Exercise directions
Rewrite everything from the start of the records down to the line containing "pyautogui.click(x=823, y=77)", changing "GUI agent" to "screen assistant" and leaving all else as it is.

-----

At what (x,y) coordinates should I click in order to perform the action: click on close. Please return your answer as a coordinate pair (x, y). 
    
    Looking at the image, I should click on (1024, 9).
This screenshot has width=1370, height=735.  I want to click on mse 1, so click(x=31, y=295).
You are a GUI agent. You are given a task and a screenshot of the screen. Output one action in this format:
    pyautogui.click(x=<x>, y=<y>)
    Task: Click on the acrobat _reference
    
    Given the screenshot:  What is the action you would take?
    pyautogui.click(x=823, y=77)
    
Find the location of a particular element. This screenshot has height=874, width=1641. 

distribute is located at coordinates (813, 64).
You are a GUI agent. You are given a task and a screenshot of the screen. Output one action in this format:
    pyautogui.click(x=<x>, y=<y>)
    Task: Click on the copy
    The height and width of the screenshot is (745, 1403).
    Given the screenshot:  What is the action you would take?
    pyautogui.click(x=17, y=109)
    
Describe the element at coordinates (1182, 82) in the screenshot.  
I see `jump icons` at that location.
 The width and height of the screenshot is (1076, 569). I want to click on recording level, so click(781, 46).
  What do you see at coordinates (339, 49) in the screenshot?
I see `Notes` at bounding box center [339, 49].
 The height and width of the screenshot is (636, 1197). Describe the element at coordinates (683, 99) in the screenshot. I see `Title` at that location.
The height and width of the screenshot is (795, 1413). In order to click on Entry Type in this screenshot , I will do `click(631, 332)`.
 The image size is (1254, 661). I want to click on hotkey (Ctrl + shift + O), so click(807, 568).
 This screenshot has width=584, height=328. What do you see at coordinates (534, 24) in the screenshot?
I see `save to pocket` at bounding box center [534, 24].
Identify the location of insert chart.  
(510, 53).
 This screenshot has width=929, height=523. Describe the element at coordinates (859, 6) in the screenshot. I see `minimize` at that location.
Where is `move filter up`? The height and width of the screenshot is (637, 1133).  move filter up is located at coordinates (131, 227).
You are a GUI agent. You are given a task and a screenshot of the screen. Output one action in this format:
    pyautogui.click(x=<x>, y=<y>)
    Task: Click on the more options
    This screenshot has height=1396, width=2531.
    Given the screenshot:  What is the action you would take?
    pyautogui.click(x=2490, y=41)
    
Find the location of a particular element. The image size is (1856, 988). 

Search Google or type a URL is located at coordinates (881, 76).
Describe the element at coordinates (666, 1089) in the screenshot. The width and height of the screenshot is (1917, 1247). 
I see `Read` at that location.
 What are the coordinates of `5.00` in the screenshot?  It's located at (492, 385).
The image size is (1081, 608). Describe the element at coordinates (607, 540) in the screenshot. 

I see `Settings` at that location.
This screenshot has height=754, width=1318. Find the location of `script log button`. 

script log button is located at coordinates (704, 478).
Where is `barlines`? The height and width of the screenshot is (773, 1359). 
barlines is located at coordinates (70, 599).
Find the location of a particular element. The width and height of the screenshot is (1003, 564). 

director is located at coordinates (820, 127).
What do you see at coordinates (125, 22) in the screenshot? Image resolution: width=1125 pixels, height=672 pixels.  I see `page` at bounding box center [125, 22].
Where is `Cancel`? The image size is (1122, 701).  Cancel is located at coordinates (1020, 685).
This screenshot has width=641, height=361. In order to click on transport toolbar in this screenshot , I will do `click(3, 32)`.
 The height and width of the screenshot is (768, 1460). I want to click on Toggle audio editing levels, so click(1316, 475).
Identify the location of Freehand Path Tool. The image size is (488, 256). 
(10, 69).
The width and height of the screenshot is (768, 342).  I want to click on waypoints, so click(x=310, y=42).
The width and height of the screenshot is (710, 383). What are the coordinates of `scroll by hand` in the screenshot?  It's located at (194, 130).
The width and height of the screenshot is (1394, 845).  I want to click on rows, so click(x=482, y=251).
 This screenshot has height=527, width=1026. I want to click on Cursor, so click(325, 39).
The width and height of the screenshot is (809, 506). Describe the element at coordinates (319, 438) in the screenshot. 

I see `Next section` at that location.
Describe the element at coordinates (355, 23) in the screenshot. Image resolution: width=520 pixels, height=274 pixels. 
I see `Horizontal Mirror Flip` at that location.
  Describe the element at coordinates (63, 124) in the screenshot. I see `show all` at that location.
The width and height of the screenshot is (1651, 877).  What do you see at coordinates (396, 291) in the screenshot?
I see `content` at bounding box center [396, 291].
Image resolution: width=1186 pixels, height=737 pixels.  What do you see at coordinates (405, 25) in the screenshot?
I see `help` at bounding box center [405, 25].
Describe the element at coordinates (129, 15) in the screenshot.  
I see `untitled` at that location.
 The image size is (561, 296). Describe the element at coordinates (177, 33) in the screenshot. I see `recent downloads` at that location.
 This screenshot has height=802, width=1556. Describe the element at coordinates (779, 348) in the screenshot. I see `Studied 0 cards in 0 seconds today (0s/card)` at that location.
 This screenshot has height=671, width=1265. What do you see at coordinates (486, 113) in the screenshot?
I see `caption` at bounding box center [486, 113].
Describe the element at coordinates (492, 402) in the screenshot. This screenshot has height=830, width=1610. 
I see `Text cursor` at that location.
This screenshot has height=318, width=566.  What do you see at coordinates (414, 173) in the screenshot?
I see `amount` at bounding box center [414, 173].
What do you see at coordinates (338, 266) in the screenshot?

-----

Answer to this problem
At what (x,y) coordinates should I click in order to perform the action: click on close. Please return your answer as a coordinate pair (x, y). 
    
    Looking at the image, I should click on (1024, 9).
This screenshot has width=1370, height=735.  I want to click on mse 1, so click(x=31, y=295).
You are a screen assistant. You are given a task and a screenshot of the screen. Output one action in this format:
    pyautogui.click(x=<x>, y=<y>)
    Task: Click on the acrobat _reference
    
    Given the screenshot:  What is the action you would take?
    pyautogui.click(x=823, y=77)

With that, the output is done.